General Electric Co. (NYSE: GE) announced Monday morning that it would cut its dividend by half beginning with the next declaration due in December. The reduction, from $0.24 per quarter to $0.12, is the first since 2009, the depths of the financial crisis.
Later this morning, CEO John Flannery will address the company’s strategy at an investor update, set to begin at 9 a.m. ET.
Separating the dividend cut from the strategy session sets the table for Flannery to talk about the company’s cash flow and how it’s going to improve. There is also unlikely to be a lot of good news for many GE employees, thousands of whom are expected to lose their jobs.
In the press announcement of the dividend cut, Flannery said:
We understand the importance of this decision to our shareowners and we have not made it lightly. We are focused on driving total shareholder return and believe this is the right decision to align our dividend payout to cash flow generation.
The dividend remains an important component of GE’s capital allocation framework. With this action and others that we will be discussing this morning, we are acting with urgency to make GE simpler and stronger to drive growth and create more value for our shareowners.

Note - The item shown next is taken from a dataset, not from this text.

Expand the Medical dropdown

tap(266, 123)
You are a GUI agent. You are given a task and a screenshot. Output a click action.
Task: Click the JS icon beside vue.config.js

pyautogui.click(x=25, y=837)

“Simpler and stronger” implies smaller and more focused. But how much smaller and focused on what? Flannery has already promised more than $20 billion in asset sales. The company’s railroad business is believed to be at the top of the list of divisions to go. The better performing portions of the Lighting segment already have been moved under the Power segment, and what’s left is a good candidate for going on the block.
The dividend cut was expected. GE really had no choice. Besides, investors had already punished the stock in anticipation of the cut.
In Monday’s premarket trading, the stock traded up about 2.3%, at $20.95 in a 52-week range of $19.63 to $32.38. The 12-month consensus price target is $25.33.